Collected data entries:
================
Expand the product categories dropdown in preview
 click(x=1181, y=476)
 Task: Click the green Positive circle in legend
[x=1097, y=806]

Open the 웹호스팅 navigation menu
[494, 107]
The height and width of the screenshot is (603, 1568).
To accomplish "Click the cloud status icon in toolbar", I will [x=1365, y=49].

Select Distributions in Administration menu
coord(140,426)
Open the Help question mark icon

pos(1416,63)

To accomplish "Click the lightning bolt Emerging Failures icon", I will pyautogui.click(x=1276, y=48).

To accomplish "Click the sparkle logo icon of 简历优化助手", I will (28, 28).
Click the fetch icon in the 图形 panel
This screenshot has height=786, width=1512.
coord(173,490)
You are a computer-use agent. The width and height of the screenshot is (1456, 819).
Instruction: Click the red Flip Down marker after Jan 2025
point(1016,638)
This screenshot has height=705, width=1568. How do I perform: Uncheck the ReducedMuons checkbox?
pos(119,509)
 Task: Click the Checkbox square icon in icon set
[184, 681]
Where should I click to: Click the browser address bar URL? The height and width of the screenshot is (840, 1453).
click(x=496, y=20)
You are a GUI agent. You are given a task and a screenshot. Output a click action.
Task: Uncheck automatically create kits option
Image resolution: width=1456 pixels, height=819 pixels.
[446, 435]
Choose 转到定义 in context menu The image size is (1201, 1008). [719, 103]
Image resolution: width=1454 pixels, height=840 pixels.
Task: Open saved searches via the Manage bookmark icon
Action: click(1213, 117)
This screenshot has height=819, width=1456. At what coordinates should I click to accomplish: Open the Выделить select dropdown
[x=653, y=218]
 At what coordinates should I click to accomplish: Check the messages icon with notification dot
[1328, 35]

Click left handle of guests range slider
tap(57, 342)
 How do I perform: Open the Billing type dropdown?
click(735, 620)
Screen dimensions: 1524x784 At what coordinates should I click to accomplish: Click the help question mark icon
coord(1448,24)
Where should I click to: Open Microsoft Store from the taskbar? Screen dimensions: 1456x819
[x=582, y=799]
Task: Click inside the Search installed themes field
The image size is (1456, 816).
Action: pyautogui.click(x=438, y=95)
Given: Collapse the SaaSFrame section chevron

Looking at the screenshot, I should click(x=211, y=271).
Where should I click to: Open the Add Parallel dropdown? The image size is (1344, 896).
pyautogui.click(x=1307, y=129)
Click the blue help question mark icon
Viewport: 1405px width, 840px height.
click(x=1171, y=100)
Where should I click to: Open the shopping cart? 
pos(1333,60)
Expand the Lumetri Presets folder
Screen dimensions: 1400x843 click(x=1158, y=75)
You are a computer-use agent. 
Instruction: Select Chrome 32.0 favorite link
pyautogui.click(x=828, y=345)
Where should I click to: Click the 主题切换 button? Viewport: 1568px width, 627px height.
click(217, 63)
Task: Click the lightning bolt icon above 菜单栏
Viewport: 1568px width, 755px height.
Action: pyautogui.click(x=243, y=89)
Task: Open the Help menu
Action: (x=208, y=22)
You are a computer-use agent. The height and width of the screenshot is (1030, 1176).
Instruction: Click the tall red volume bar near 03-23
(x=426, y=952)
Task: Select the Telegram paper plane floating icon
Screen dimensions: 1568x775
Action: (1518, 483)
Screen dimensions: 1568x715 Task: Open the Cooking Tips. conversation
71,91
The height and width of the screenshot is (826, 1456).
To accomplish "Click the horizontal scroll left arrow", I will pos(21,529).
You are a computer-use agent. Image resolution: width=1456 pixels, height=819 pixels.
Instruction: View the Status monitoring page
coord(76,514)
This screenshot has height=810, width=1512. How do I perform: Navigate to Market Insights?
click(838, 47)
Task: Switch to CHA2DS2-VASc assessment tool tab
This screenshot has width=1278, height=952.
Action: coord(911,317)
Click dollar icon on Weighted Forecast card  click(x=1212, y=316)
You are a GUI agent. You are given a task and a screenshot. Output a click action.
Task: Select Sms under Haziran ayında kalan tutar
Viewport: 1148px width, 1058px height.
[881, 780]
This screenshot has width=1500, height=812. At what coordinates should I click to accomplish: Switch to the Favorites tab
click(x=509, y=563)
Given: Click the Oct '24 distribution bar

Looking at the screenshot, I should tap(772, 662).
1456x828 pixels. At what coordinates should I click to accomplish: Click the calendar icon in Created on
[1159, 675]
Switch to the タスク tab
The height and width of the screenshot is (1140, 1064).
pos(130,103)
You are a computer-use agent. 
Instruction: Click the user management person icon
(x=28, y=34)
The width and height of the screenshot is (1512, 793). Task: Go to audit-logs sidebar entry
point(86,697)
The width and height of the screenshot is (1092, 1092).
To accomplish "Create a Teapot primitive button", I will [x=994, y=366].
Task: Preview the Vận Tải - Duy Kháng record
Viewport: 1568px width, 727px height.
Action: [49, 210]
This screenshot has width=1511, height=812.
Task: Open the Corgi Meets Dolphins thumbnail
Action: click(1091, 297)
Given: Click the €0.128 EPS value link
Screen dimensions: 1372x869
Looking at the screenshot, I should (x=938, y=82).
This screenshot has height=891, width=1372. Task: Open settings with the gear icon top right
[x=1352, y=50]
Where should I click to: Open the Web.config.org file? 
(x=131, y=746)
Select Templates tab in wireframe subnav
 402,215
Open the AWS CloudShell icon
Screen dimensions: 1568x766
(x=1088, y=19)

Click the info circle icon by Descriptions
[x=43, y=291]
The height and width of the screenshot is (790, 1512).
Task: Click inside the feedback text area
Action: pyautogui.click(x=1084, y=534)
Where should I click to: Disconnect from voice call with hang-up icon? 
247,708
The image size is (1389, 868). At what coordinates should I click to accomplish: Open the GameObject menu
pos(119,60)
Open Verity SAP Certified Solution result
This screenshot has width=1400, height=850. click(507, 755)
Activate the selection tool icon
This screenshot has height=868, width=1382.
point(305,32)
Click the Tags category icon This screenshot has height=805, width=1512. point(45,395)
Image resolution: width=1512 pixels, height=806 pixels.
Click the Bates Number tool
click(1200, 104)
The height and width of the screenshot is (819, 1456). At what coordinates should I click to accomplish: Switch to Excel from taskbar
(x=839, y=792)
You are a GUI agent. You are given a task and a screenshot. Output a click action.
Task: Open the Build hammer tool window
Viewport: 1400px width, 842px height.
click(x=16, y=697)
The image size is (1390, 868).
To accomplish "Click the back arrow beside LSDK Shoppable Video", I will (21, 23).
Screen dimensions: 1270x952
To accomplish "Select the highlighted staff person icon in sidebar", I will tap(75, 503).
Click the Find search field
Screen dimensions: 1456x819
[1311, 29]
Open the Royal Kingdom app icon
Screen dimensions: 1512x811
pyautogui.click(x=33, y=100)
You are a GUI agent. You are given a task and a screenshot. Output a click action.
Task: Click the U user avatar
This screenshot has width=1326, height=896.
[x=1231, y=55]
================
* WHAT IS REQUIRED
Copy all the lines above that hold the string "bolt".

* WRITTEN REPLY
To accomplish "Click the lightning bolt Emerging Failures icon", I will pyautogui.click(x=1276, y=48).
Task: Click the lightning bolt icon above 菜单栏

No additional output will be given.